The cross-continental partnership will look to check Uber, which is seeking to raise funding that would value the car-booking company at $62.5 billion, people familiar with the matter said. Chief Executive Officer Travis Kalanick needs the capital to fuel the rapid expansion of his service’s global footprint. Didi Kuaidi has already invested in Lyft, GrabTaxi and Ola in recent months.
“When it comes to massive markets like China, India and the U.S., we believe partnering with local experts makes sense,” Anthony Tan, chief executive officer and co-founder of GrabTaxi, said in an e-mail. “Local understanding, know-how and operations are critical differentiators, especially when it comes to scaling locally, navigating regulatory environments and managing payments.”
Local regulations are one of the more significant potential hurdles that ride-hailing services grapple with. A Philippine court handed down a suspension of app-based ride-hailing services in a lawsuit filed by local taxi and jeepney drivers, according to a Nov. 27 order released Friday.
Lyft, Didi Kuaidi, Ola and GrabTaxi said they will collaborate and share technology, local market knowledge and business resources. To begin with, their alliance will benefit users who go abroad and want to continue using the ride-hailing app they’re most familiar with.

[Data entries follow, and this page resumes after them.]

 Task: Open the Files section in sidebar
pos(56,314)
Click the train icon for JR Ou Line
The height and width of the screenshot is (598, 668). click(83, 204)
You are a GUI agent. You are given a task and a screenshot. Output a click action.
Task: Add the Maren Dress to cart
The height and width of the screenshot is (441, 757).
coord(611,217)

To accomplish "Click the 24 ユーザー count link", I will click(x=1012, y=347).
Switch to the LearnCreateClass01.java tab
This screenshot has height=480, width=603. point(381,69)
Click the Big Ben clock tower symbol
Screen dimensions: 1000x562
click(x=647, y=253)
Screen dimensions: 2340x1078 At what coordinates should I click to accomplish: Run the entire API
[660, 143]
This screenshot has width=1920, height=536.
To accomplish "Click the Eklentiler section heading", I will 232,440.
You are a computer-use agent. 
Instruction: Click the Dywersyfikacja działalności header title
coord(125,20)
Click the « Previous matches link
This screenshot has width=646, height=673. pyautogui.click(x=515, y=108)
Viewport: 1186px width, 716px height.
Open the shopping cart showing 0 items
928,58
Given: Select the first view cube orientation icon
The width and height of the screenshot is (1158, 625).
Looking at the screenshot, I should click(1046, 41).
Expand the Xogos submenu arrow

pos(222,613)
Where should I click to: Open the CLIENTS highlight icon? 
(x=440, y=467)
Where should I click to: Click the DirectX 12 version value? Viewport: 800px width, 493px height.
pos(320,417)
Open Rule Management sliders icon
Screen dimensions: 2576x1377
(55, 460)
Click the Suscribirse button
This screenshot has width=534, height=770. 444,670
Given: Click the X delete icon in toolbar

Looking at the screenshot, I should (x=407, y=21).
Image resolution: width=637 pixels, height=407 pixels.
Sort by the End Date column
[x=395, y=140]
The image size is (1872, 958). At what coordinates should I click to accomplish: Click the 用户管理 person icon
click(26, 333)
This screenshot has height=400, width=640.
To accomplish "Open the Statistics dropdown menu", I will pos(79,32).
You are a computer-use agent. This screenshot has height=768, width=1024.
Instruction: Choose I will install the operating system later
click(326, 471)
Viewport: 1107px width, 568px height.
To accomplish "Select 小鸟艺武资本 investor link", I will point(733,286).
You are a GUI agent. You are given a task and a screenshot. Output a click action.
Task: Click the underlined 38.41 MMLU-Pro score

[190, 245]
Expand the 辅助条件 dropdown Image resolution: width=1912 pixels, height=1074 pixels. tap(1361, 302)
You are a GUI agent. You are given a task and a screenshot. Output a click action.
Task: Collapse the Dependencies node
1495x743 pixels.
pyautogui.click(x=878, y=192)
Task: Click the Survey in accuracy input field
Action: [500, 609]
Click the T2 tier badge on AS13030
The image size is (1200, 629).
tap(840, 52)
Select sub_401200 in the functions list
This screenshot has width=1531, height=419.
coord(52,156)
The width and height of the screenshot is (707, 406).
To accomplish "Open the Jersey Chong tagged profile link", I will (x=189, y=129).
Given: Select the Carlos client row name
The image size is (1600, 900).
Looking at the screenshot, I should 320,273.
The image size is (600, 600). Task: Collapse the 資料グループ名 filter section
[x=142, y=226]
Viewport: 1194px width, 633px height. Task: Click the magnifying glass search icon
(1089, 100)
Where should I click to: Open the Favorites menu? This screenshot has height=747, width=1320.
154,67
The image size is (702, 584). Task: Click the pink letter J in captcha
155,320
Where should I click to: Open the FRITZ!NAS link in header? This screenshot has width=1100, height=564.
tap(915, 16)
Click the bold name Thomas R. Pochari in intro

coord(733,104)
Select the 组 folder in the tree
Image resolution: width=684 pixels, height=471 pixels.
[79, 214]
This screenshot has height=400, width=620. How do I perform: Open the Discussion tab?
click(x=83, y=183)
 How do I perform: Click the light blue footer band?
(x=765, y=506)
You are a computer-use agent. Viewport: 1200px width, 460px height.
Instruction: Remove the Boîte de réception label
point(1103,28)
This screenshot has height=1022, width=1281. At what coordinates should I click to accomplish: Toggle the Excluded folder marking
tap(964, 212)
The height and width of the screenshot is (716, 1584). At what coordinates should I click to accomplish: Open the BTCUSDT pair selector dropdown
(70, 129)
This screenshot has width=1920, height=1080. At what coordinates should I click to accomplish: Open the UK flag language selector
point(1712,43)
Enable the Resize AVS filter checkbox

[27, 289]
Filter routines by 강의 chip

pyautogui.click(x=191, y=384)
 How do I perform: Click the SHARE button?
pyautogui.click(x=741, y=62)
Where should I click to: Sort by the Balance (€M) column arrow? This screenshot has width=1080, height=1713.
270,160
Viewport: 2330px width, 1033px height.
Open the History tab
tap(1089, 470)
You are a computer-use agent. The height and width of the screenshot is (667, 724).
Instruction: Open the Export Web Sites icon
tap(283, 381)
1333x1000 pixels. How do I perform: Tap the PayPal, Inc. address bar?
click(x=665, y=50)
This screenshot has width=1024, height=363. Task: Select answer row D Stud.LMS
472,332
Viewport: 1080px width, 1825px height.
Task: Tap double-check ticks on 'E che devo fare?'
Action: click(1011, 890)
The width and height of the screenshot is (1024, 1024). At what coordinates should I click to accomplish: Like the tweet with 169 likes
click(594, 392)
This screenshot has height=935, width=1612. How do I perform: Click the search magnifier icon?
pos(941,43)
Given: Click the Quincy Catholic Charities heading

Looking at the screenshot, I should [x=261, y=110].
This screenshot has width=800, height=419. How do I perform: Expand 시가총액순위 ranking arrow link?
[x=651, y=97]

“The partnership with Lyft, GrabTaxi and Ola allows Chinese users unprecedented ease of international travel, and helps each of us improve our own services,” Cheng Wei, chief executive officer of Didi Kuaidi, said in the statement.
Uber and its largest competitors have big ambitions. Already the world’s most valuable startup, Uber is looking to raise as much as $2.1 billion in its latest fundraising round and has filed paperwork in Delaware detailing the plans, according to the people, who asked not to be named because the plans are private.
It is spending aggressively to expand throughout Asia, particularly in China. The country may pass the U.S. to become Uber’s largest market by year-end, Kalanick wrote in a letter to investors in June.
Didi Kuaidi raised about $3 billion in a round this year, people familiar with the matter have said. Lyft, Uber’s biggest competitor in the U.S., is currently seeking to raise about $500 million, according to fundraising documents obtained by Bloomberg last month.
Uber is also clashing with its peers in India, where public transportation services in most cities and towns haven’t kept pace with the needs of a growing population.
The startup in July said it would spend $1 billion to fan out across that country. Ola wants to operate in 200 cities in India by 2016, double the amount now, Anand Subramanian, a spokesman for the company, said Friday. Owned by ANI Technologies Ltd., it acquired smaller rival TaxiForSure in March.
Ola and GrabTaxi both count billionaire Masayoshi Son’s SoftBank Group as an investor. GrabTaxi’s other investors include Singapore’s Temasek Holdings Pte and GGV Capital, one of Alibaba Group Holding Ltd.’s backers.
“Ride-hailing through mobile apps is a transformative solution, and it is only just starting to take off,” GrabTaxi’s Tan said. “We will continue to expand into new cities in Southeast Asia and provide more service offerings to people in the region.”